Bipartisan Coalition Seeks Freeze on Gainful Employment

A handful of Republicans and Democrats in the U.S. House of Representatives have joined forces to urge the Obama administration to halt further implementation of Gainful Employment regulations after the June 30 ruling by a federal court judge overturning a primary metric of the rule.

In a letter to Education Secretary Arne Duncan, members express a shared desire to work with the Department of Education (ED) during the impending Higher Education Act reauthorization to develop policies for all Title IV schools to provide effective data and resources for students. The letter was signed by House Committee on Education and the Workforce Chairman John Kline (R-MN), Subcommittee on Higher Education and Workforce Training Chairwoman Virginia Foxx (R-NC), and Reps. Robert Andrews (D-NJ), Carolyn McCarthy (D-NY), Robert Scott (D-VA), Alcee Hastings (D-FL), Howard McKeon, (R-CA) and Denny Rehberg (R-MT).

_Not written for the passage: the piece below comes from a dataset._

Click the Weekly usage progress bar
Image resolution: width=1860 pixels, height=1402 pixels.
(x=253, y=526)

The gainful employment rule includes three metrics to evaluate schools for compliance: debt, earnings and debt repayment of a program's former students -- combined to paint a portrait of borrower success after graduation. Federal District Court Judge Rudolph Contreras on June 30 overturned the loan repayment ratio, on the basis that the 35 percent repayment rate threshold was too arbitrarily contrived by the Department as a performance standard for compliance.

"Because one of the debt measures lacks a reasoned basis, that regulation will be vacated as arbitrary and capricious," Contreras wrote in his ruling. "Because the majority of the related rules cannot stand without the debt measures, they will be vacated as well." 

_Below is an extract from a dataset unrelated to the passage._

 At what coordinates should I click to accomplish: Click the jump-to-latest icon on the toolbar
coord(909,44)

The ruling leaves ED with the choice to appeal the decision or create new metrics, but it does not overturn ED's authority to regulate programs and institutions to ensure they are preparing students for gainful employment.

The bipartisan committee is asking that ED freeze any further implementation of the gainful employment rules and refrain from commencing a new round of negotiated rulemaking.

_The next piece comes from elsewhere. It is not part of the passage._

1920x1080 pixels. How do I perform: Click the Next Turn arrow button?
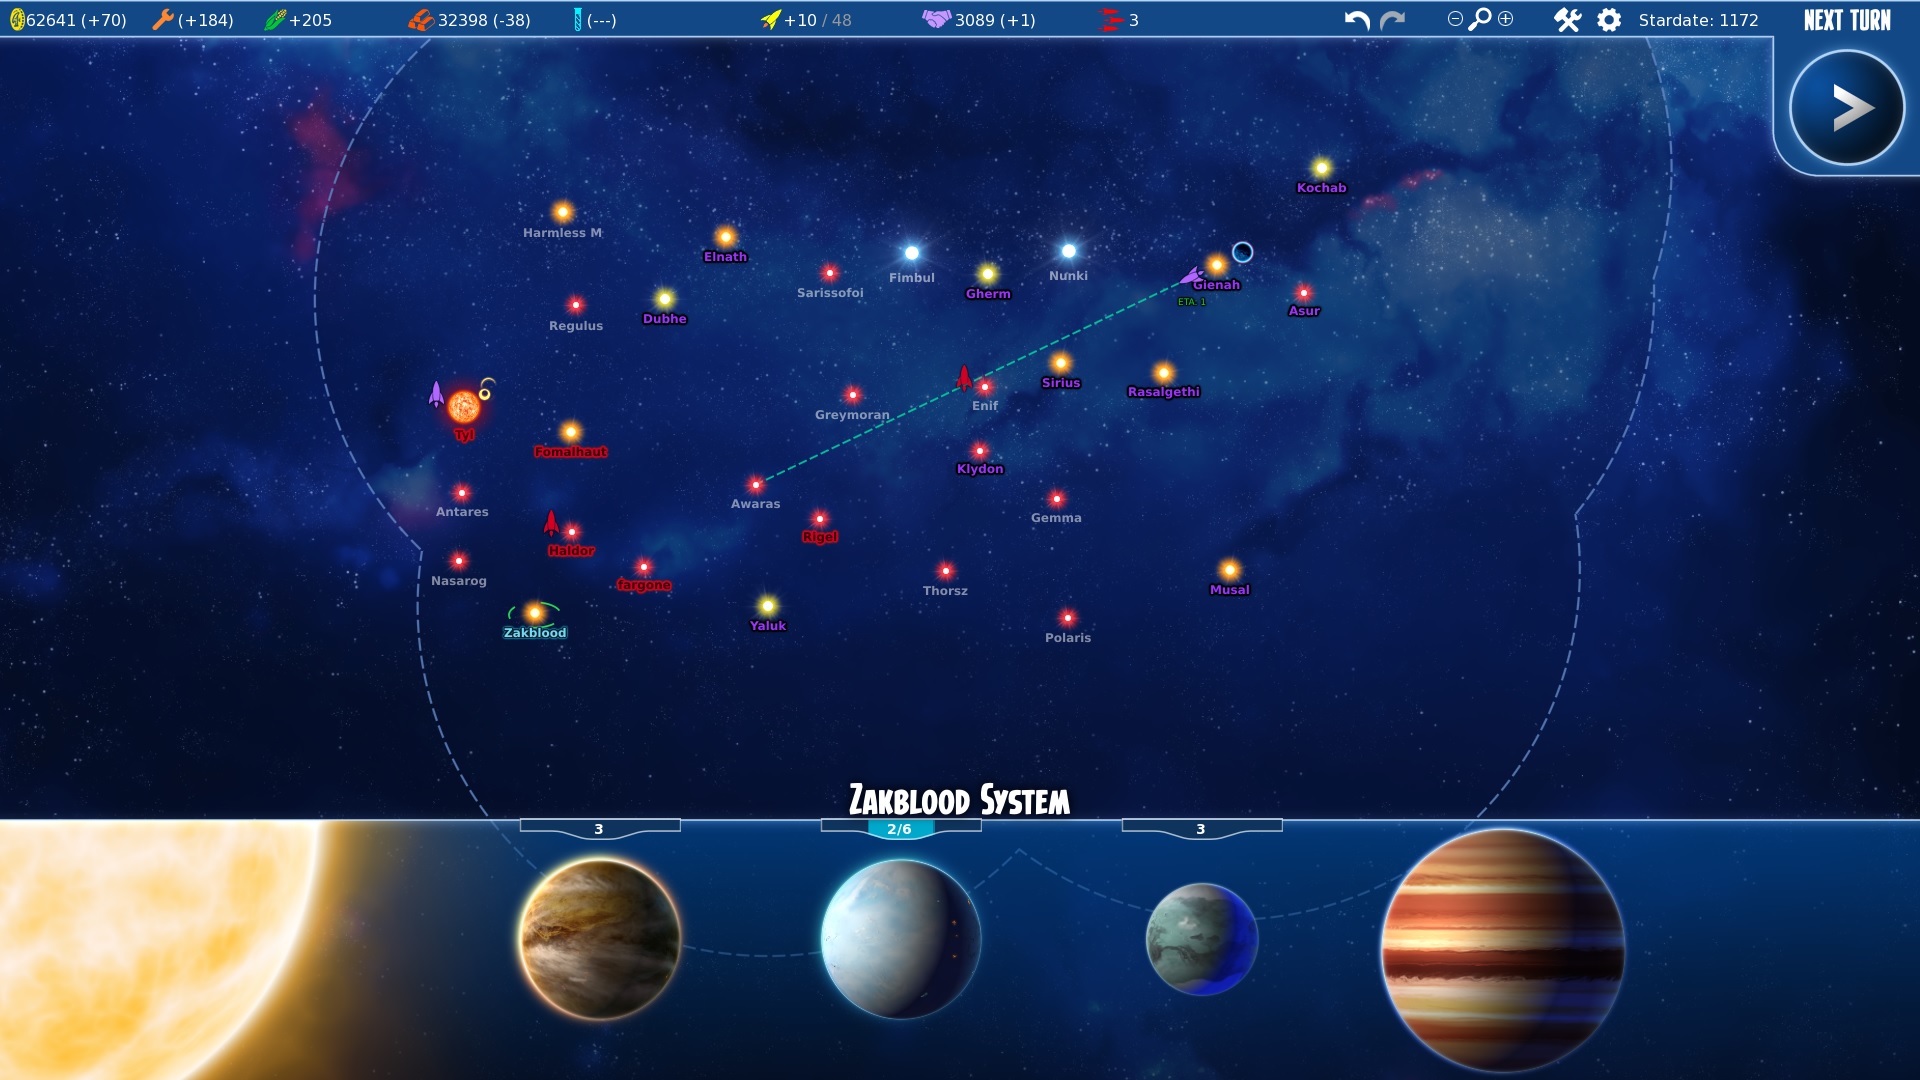tap(1846, 108)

Members said Congress has the opportunity to work with ED to develop clearer and simpler policies in the reauthorization process that would apply to all Title IV funded schools. The Higher Education Act (HEA) of 1965, as amended, authorizes the major federal student aid programs.  Law mandates that Congress review and "reauthorize" these programs every five to seven years; the next reauthorization is scheduled for 2014.

"We believe that in this context we will be able to work with the Department to come up with key data points that can be universally applied and disclosed, to ensure that students and taxpayers receive a good return on their investment in postsecondary education," the coalition's letter to the White House states.